Judicial history is a topic rarely, if ever, taught in our primary and secondary schools. As a result, the lack of awareness of the common law system among the general public, and, apparently, journalists,  is not surprising. The average man on the street would likely be stunned to learn that the vast body of civil law in this country comes not from statutes passed by state or federal legislatures, but from centuries of legal traditions brought to these shores from our British forebears.
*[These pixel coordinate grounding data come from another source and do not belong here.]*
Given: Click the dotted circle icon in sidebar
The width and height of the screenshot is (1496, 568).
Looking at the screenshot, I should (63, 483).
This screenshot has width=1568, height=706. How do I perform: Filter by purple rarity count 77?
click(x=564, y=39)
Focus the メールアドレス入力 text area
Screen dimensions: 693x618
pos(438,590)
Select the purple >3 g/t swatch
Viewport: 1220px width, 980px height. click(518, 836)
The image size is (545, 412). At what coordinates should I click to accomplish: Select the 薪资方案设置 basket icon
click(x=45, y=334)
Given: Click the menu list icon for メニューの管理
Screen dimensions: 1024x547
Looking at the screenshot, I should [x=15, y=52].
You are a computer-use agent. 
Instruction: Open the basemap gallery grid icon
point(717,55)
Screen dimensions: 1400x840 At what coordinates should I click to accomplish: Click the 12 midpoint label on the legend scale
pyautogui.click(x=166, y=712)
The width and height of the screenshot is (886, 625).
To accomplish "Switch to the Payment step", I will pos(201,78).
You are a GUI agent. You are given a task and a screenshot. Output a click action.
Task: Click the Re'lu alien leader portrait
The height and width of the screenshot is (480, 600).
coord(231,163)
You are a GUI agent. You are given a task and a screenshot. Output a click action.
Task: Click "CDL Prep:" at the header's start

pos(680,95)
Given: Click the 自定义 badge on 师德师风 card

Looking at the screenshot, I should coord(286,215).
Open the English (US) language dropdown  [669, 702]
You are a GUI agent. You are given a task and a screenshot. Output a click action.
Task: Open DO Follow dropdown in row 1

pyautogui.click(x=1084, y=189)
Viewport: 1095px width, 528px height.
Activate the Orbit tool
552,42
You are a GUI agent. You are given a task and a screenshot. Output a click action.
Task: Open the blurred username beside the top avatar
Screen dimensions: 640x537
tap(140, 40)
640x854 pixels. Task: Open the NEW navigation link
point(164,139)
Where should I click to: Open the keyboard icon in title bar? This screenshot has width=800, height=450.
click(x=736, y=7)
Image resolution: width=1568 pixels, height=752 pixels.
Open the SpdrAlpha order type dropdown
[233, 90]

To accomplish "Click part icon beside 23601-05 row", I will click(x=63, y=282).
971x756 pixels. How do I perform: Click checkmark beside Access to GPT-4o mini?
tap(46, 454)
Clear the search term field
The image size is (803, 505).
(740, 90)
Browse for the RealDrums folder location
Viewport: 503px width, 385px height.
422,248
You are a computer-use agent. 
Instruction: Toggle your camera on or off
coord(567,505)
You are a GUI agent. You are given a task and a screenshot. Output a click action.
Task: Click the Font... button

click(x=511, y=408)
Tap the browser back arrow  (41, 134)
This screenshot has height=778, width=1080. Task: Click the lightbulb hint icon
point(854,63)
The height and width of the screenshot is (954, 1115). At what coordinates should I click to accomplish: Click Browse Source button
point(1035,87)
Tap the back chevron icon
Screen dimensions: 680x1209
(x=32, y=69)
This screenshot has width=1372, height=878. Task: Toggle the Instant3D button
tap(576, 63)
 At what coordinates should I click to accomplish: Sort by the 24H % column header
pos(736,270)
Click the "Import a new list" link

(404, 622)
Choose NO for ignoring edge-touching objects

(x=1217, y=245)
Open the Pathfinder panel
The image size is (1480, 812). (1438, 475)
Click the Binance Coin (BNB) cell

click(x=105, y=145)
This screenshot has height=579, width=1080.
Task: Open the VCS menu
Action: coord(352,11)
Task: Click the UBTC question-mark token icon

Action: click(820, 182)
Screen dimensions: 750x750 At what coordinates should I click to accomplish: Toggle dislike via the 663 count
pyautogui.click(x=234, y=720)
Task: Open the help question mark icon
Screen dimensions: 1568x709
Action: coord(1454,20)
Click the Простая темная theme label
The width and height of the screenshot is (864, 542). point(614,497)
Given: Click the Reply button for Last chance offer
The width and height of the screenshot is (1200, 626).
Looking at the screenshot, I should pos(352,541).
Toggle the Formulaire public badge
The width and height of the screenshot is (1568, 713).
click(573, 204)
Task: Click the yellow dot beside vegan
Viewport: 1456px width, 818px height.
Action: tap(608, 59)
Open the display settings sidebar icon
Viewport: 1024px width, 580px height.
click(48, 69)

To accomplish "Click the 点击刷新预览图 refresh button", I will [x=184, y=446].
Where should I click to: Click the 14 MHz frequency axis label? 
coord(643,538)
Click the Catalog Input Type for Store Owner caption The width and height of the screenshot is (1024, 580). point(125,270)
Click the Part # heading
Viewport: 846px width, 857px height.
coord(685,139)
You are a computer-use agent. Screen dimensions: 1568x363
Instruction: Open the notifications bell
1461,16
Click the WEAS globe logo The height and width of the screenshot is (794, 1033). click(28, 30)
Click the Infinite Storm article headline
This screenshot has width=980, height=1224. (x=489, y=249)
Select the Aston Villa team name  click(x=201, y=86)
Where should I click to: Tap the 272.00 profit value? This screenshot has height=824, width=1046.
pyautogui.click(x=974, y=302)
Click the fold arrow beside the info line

Those legal concepts have passed down through the generations, with each of those generations tweaking and adapting those principles, and developing new principles, as the needs of the populace evolved.

Justice Robert’s apparent unfamiliarity with the concept of common law is less easily explained, as he surely must have been introduced to it at least while he was a law student. In nearly all law schools, the required curriculum is dominated by examination of common law contract, tort, criminal, and property law principles. Any lawyer who expresses surprise at the notion of judges “making law,” rather than merely applying it, must have failed to pay attention in those early years of instruction.  However, in fairness to Justice Roberts, he did acknowledge the concept of precedent in his confirmation hearing statement, even if he apparently didn’t realize that judges have traditionally done more than simply interpret statutory law.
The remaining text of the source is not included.